The Altarum Institute's monthly reports have been documenting this trend, and their most recent analysis suggests that this slowdown is unfolding at a more leisurely pace than anticipated. Health care services spending, seemingly on its way down in the final three quarters of 2015, gave way to somewhat stronger growth in 2016. While overall health spending growth in 2016 was lower, at 5.2 percent, than the 5.8 percent reported for 2015, the 2016 quarterly health care services growth rates send a somewhat mixed message—with the Q4 growth rate of 6.1 percent the highest since Q2 2015. Health care services spending growth did not show a markedly downward trend during 2016, suggesting that perhaps spending growth will not return to pre-expansion levels so quickly. For its part, prescription drug spending growth declined steadily throughout the year, and was well below overall trend by the third quarter.
The continued high growth in health care services spending is particularly concentrated in the outpatient setting. Since 2014, growth in spending in physicians' offices has exceeded that in hospitals, and this trend persisted through the first two quarters of 2016. For 2015, and all but one quarter of 2016, physician spending grew by more than 6 percent. Consistent with this trend, health care jobs grew in ambulatory settings the fastest.
From what we can tell, this trend largely reflects continued growth in utilization, since health care services prices seem to have increased relatively little since 2014. This stands to reason—since utilization increases among those who gain coverage—as financial barriers to health care are reduced. Additionally, among some newly insured populations there may be “pent-up demand,” as long deferred health care needs are addressed.
Aside from coverage expansion, there are other factors that may be affecting trends in ambulatory utilization. New forms of ambulatory care have grown in recent years, both new physical settings—like retail and urgent care clinics—and various types of telemedicine. Health systems are investing heavily in both channels, adding urgent care centers and seeking to add telemedicine capacity. Meanwhile consumers are seeking out telemedicine services, sometimes purchasing packages that augment their insurance plan. These recent changes in the availability of new settings for ambulatory care, along with benefit design changes and new payment models that emphasize primary care, have the potential to influence the utilization patterns of the entire population.
A number of studies have suggested that new ambulatory settings are complements rather than substitutes for traditional physician office visits, and may actually increase net utilization. A recent study of MinuteClinic use found that more than half of visits represented new uses of medical services rather than a replacement for a visit. Retail and urgent care were recently estimated to comprise 20 percent of primary care encounters. The Blue Cross Blue Shield Association estimated that retail visits doubled among commercially insured members between 2011 and 2015.
To the extent to which they may serve as an accelerant to overall utilization, the proliferation of these new sites of care may be changing patterns of health care services use in ways that go beyond meeting the needs of the newly covered, and may affect the trend in spending on health care services.

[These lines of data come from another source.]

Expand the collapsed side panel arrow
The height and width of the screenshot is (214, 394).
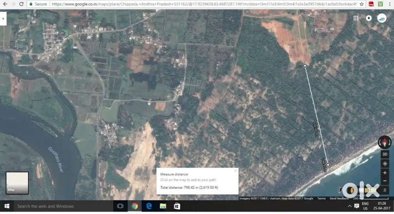(3, 18)
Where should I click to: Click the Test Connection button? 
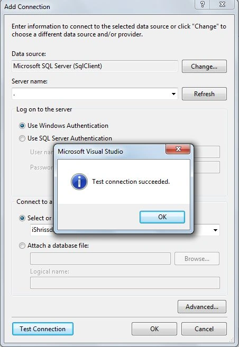42,329
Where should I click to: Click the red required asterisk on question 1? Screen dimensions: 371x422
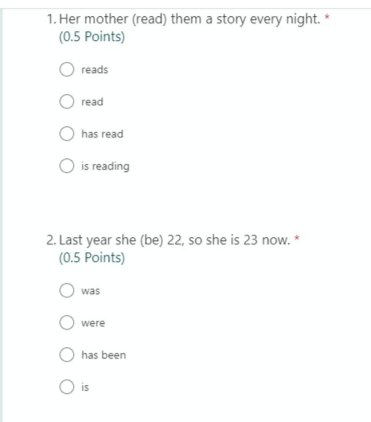pos(327,17)
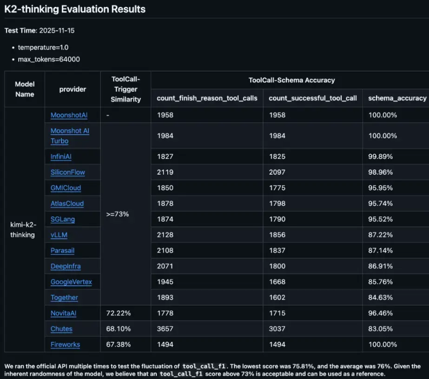The image size is (429, 379).
Task: Open the NovitaAI provider link
Action: click(63, 313)
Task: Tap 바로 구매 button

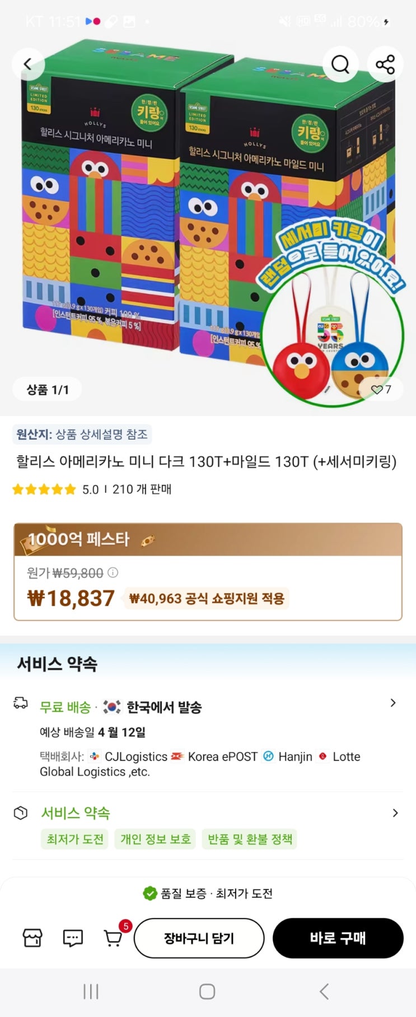Action: coord(338,938)
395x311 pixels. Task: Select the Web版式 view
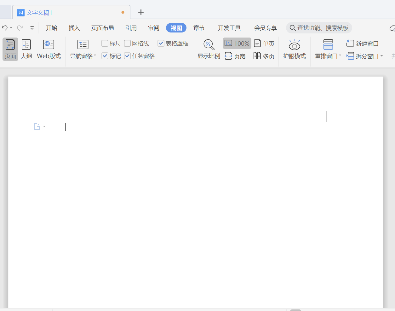49,49
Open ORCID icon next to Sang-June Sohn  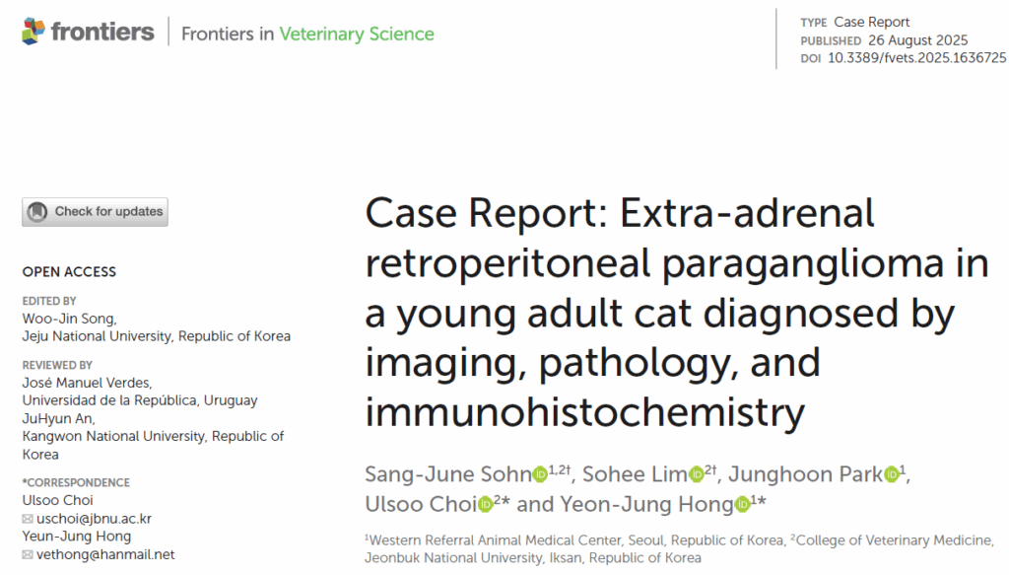[x=540, y=475]
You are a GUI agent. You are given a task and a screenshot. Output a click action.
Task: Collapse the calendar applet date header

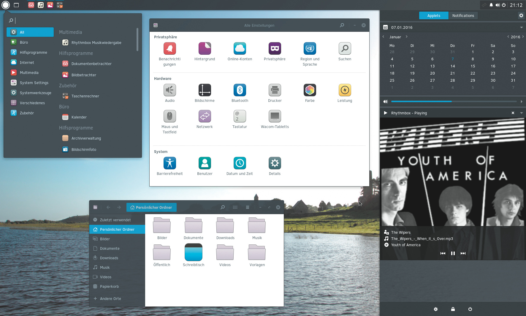[521, 27]

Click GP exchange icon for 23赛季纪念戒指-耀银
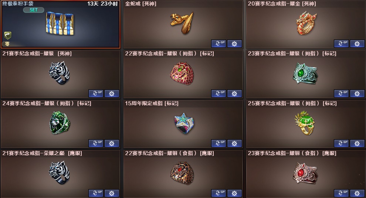coord(341,93)
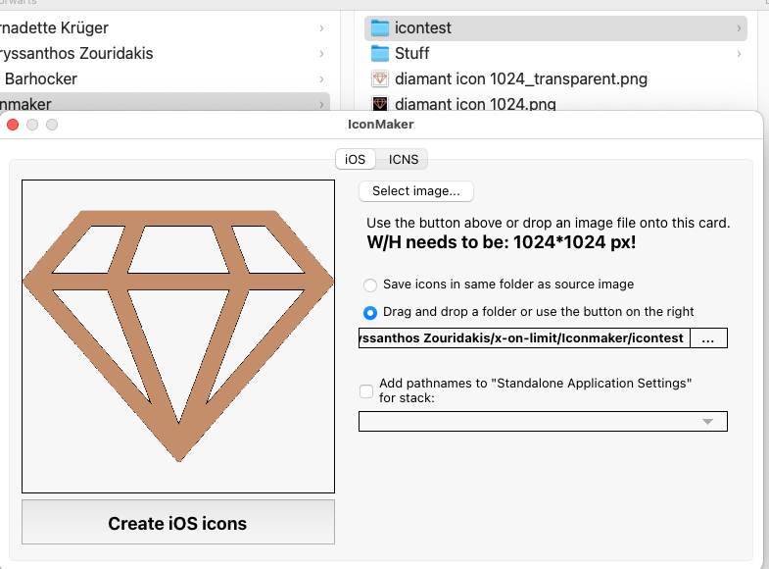Select the Stuff folder row in Finder
The image size is (769, 569).
(549, 54)
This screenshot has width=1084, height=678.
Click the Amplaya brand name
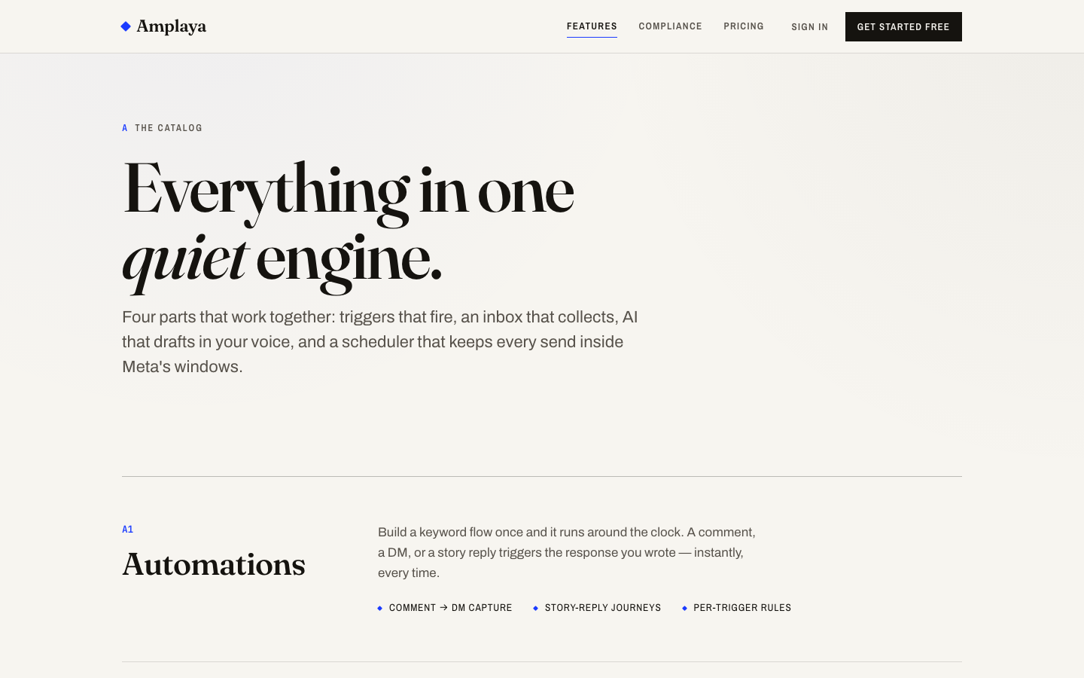(171, 26)
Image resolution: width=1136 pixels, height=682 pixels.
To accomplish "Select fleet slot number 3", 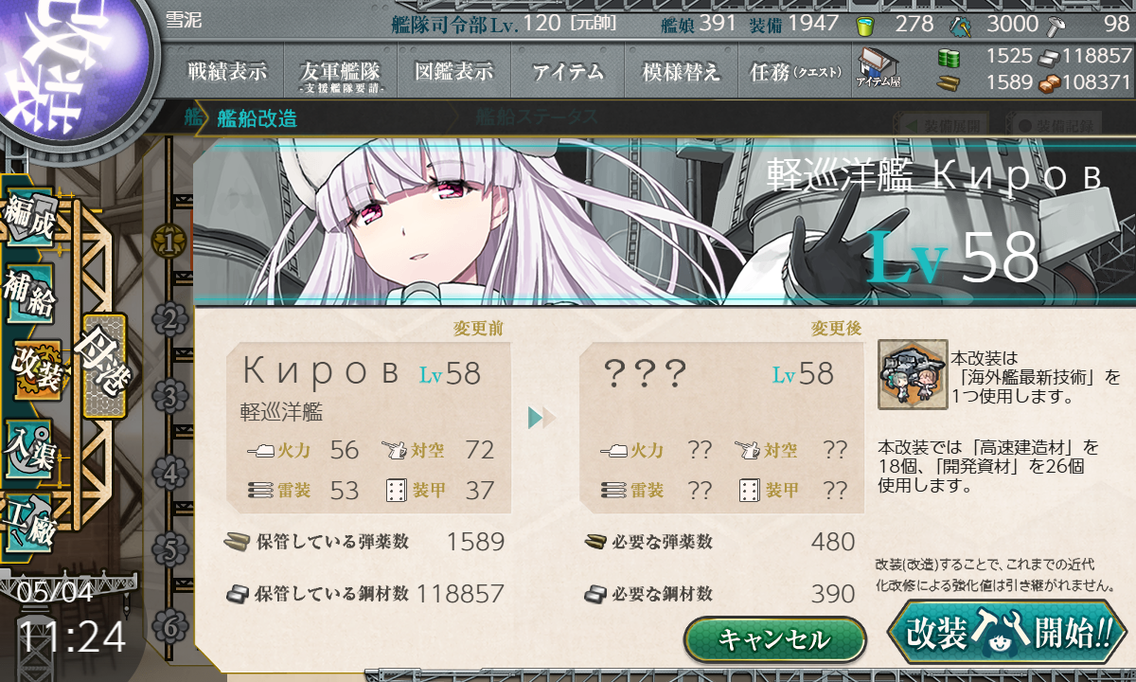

Coverage expansion is without question a very important component of recent health care spending growth, and as this expansion slows and pent-up demand is satisfied, it would be expected that overall rates of utilization growth would begin to slow as well. And it does appear that some softening in growth has occurred. Altarum estimates that the growth rate in utilization fell from 5.1 percent in 2015 to 4.4 percent in 2016. Echoing this trend, job growth in health care declined considerably in 2017, from more than 30,000 new jobs per month in 2015 and 2016 to less than 20,000 in the first few months of 2017.
There is an unfortunate shortage of timely data on ambulatory care use at the population level, but factors other than coverage expansion may be affecting utilization patterns. Going forward, it will be important to better understand these patterns and see what implications they may have for trends in health care services spending.